Entendons-nous encore les chantres de l’ère de la communication ? Les influenceurs y croient, comme les publicistes et tous les Raminagrobis illusionnistes. Pour mieux vendre assurément.

Regardons autour de nous lorsque nous prenons place dans un restaurant d’autoroute. Chacun, qu’il soit seul ou en famille, se penche fébrilement sur son smartphone. Sans rien dire. Sinon au téléphone. Pensez-vous qu’il reste à l’adolescent de quoi s’entretenir avec ses parents ? Qui prend encore le temps d’interroger et de penser ?

On peut être frappé par les tensions inter-générationnelles actuelles, par le fossé creusé entre les « boomers » et la « génération Z » sur les questions de laïcité, d’environnement, de féminisme… La transmission doit reconnaître à la fois la rupture et la continuité.

Il nous faut édifier des ponts. Pour rétablir le dialogue il faudrait organiser des dîners de pont ! Où se rencontreraient des gens venant d’horizons divers. Sans bouder ceux qu’on a catalogués comme venant d’un autre monde, d’un autre clan, d’une autre classe… Peut-on entrer en dialogue sans se préoccuper d’une identité à préserver ?

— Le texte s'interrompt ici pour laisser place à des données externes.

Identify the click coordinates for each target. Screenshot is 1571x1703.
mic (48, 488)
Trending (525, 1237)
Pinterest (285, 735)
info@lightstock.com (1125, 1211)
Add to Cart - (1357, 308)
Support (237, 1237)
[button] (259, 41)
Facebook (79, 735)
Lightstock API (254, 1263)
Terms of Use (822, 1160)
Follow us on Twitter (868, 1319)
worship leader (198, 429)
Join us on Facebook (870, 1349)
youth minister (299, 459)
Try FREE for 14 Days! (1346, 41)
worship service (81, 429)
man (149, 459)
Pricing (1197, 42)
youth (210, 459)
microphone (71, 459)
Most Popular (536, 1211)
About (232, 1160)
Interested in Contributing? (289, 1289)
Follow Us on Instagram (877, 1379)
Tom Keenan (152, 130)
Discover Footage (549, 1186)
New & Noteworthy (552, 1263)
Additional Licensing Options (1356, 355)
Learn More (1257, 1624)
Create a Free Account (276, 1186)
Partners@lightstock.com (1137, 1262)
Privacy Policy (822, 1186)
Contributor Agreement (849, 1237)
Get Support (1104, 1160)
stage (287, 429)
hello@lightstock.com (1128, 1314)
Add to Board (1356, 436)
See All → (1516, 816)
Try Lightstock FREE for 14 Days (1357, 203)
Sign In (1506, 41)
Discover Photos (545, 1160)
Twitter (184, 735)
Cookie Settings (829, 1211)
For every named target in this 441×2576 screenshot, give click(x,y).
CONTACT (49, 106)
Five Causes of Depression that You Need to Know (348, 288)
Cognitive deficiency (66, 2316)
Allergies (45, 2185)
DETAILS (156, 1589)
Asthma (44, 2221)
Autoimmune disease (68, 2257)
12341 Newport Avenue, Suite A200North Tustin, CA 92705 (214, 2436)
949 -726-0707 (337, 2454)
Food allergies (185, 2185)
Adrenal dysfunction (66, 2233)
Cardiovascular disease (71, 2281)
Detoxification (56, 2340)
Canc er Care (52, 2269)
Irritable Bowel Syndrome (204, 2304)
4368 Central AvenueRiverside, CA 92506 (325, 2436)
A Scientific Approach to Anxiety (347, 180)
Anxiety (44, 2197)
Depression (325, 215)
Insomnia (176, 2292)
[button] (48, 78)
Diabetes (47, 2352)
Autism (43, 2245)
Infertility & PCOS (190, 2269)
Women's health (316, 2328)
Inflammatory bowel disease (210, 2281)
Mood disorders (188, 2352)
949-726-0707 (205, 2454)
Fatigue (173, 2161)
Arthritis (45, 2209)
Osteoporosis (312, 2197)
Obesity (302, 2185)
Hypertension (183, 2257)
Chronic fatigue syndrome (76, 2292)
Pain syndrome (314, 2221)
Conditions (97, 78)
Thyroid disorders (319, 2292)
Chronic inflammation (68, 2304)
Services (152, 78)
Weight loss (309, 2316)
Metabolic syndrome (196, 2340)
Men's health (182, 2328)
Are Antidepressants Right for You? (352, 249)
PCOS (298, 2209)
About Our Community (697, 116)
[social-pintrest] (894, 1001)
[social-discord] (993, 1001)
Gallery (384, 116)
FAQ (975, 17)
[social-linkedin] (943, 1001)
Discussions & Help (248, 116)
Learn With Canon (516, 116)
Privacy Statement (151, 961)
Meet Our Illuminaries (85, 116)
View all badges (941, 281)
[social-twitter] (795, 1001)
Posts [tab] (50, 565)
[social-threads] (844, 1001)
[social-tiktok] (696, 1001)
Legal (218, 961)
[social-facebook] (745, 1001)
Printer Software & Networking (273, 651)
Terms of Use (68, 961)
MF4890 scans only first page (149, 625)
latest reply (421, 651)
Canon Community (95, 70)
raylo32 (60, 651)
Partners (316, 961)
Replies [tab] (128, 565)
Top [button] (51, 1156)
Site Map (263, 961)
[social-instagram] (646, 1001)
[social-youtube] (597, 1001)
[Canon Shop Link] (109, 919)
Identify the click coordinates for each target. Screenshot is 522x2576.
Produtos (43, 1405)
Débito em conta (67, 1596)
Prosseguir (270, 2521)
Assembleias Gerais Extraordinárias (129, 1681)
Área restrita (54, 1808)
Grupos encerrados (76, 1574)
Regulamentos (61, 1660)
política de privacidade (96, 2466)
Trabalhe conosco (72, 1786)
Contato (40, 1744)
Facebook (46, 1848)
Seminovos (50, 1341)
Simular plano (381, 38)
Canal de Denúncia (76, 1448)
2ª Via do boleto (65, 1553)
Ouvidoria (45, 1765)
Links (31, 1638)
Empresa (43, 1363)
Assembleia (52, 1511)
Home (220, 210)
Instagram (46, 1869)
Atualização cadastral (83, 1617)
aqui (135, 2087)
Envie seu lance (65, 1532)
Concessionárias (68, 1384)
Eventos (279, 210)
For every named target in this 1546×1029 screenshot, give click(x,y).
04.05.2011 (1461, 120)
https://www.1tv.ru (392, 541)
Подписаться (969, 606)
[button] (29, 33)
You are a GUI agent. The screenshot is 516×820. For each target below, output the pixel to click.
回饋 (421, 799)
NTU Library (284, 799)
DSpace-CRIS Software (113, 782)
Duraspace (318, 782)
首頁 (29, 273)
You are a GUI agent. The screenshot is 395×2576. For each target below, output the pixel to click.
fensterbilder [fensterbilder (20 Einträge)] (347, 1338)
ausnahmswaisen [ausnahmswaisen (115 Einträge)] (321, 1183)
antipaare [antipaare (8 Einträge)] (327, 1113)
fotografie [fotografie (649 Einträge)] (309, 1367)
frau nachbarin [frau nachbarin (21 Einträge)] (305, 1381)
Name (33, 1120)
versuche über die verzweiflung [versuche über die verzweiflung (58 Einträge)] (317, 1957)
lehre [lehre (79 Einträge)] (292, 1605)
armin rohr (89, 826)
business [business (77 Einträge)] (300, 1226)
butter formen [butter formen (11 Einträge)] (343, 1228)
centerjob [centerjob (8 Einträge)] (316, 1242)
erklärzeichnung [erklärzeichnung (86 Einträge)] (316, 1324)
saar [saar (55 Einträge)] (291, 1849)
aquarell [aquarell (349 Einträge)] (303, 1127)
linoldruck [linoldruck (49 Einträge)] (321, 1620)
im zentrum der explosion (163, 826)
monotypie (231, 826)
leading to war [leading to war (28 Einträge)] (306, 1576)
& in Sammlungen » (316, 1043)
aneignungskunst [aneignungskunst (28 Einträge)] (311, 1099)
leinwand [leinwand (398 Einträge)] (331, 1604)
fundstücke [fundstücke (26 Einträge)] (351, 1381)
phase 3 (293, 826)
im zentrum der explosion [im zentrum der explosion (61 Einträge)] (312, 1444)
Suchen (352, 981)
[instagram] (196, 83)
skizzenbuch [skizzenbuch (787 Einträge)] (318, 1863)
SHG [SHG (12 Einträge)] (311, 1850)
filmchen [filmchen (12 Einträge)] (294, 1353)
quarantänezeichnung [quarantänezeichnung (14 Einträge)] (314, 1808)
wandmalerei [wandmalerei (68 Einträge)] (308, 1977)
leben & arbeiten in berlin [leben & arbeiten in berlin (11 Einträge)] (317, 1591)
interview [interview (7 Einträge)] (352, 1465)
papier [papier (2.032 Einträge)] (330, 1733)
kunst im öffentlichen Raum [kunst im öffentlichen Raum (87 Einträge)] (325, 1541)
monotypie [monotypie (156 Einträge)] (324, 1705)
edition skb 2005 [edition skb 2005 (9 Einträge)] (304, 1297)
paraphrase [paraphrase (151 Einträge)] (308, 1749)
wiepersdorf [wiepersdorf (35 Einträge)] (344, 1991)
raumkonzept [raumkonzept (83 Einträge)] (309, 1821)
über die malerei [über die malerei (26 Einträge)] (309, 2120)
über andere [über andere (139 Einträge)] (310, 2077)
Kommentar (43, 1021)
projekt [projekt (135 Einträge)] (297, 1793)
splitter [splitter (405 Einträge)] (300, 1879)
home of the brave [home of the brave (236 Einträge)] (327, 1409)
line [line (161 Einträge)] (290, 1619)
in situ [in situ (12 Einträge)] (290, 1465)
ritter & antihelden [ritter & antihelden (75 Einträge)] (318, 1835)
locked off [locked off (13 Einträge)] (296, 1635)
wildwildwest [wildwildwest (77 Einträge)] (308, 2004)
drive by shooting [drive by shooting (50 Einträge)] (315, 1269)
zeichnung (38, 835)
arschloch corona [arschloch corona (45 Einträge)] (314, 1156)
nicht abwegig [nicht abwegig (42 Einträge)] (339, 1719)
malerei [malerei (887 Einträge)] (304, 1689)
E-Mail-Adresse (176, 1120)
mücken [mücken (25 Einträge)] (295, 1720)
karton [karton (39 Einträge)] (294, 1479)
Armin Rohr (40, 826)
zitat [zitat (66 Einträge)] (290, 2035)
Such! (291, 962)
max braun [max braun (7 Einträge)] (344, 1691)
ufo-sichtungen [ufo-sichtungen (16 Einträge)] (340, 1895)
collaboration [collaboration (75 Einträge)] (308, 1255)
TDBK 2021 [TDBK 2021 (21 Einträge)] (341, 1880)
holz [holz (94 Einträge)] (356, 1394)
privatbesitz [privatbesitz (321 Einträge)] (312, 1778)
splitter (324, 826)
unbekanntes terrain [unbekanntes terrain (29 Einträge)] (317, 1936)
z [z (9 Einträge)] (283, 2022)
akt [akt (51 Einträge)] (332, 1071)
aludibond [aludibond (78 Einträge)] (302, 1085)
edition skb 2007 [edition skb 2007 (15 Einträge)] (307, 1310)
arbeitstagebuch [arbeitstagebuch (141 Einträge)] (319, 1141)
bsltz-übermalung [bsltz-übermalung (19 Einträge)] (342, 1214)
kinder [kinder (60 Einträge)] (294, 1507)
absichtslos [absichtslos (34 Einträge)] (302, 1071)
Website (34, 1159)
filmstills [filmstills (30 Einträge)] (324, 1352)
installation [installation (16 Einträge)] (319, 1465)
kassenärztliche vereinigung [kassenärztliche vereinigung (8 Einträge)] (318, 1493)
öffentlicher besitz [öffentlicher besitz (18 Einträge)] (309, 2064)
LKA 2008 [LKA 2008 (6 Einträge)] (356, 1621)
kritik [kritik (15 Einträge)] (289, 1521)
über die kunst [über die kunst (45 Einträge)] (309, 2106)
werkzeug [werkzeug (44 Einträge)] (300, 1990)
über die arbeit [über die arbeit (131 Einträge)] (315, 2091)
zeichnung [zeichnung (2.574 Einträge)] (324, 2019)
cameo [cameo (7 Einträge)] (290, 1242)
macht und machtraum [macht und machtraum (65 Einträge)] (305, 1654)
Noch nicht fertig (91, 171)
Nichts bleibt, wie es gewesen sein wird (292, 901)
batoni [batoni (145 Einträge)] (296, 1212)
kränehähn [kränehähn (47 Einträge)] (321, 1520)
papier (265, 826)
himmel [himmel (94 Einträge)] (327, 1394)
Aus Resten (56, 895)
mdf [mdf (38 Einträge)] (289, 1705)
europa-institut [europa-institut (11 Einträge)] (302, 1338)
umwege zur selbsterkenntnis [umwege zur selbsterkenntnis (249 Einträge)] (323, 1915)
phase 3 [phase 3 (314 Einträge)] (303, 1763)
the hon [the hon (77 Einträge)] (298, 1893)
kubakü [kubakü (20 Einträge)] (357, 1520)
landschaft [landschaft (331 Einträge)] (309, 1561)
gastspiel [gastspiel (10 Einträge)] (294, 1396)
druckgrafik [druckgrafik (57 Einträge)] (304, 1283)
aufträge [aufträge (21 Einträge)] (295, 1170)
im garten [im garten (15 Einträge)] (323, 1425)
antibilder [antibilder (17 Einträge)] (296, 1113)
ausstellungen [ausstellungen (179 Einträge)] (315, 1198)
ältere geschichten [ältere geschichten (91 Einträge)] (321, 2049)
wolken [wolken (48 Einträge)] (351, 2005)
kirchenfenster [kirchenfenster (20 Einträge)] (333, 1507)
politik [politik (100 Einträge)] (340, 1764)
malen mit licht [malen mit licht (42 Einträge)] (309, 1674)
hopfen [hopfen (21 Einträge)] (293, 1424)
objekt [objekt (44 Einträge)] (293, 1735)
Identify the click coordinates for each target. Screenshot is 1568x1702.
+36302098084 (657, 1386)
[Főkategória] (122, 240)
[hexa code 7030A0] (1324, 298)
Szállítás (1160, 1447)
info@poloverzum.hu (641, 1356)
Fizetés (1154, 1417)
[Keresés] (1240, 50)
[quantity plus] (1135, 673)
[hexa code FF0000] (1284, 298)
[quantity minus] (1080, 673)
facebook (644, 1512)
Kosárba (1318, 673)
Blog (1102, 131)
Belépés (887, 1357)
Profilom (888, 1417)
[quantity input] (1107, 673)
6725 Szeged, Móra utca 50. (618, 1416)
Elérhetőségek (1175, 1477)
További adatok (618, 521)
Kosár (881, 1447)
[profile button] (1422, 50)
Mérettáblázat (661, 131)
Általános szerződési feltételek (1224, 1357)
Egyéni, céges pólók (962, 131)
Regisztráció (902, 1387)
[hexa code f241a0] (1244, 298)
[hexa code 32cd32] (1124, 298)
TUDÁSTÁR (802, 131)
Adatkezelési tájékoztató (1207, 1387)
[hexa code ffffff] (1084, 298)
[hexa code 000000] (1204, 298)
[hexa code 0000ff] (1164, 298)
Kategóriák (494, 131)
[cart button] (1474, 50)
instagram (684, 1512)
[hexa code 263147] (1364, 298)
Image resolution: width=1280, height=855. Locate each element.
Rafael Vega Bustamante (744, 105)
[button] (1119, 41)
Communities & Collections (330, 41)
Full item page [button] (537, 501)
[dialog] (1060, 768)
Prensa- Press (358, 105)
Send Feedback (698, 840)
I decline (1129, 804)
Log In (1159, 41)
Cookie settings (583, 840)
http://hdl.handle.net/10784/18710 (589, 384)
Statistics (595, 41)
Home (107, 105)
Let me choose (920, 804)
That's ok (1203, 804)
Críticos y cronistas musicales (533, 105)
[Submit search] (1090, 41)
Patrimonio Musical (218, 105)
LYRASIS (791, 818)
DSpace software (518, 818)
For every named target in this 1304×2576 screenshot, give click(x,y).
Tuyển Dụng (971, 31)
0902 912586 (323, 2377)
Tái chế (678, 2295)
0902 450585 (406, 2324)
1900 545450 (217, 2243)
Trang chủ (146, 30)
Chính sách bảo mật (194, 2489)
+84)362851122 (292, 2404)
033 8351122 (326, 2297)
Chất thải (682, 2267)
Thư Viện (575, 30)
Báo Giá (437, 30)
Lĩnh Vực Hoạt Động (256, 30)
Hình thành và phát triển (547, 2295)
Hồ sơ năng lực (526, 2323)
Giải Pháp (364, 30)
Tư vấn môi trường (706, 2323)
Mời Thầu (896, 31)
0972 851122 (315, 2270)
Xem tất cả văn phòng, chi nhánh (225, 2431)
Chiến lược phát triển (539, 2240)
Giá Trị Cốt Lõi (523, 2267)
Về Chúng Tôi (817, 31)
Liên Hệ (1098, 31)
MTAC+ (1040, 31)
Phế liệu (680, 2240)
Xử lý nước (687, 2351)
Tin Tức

La parole doit nous émanciper, sans tomber dans l’illusion de traduire notre ipséité, ce qui fait que « je suis moi » et pas un autre. Gardons-nous de réduire notre identité à une origine (« je suis Breton »), en un temps (« moi, j’vais vous dire, je suis né pendant la guerre… »). Elle est non seulement composite, mais en devenir. « L’homme est cet être pour lequel, au-dedans de lui-même, il y va de son être même » (M. Heidegger). Les gens obsédés par leurs frontières hermétiques, « les imbéciles heureux qui sont nés quelque part » (Brassens), leur quartier, leur pays, leur religion, en viennent à nourrir parfois des projets politiques identitaires toxiques.

La société, la nôtre, est prise d’une obsession de pureté, qui voudrait, pour les uns, se débarrasser des autres, des flics, des américains, des arabes, des juifs, des homosexuels, jeter aux ordures les financiers (« Pour moi, l’ennemi c’est la finance »). On développe une haine de l’autre qu’on accuse de tous les maux… Pour se débarrasser des siens ? Les luttes se rejoignent quand elles combattent le racisme et l’antisémitisme.

Doit-on admettre, s’adapter, ou souffrir du primat de l’identitaire sur l’universel ?

Cet entre-soi identitaire, hélas, s’érige comme une fin en soi, qui isole, a contrario de l’être social que nous sommes, ou que nous avons à être, sans craindre de perdre notre propre identité au sein d’une société multicolore.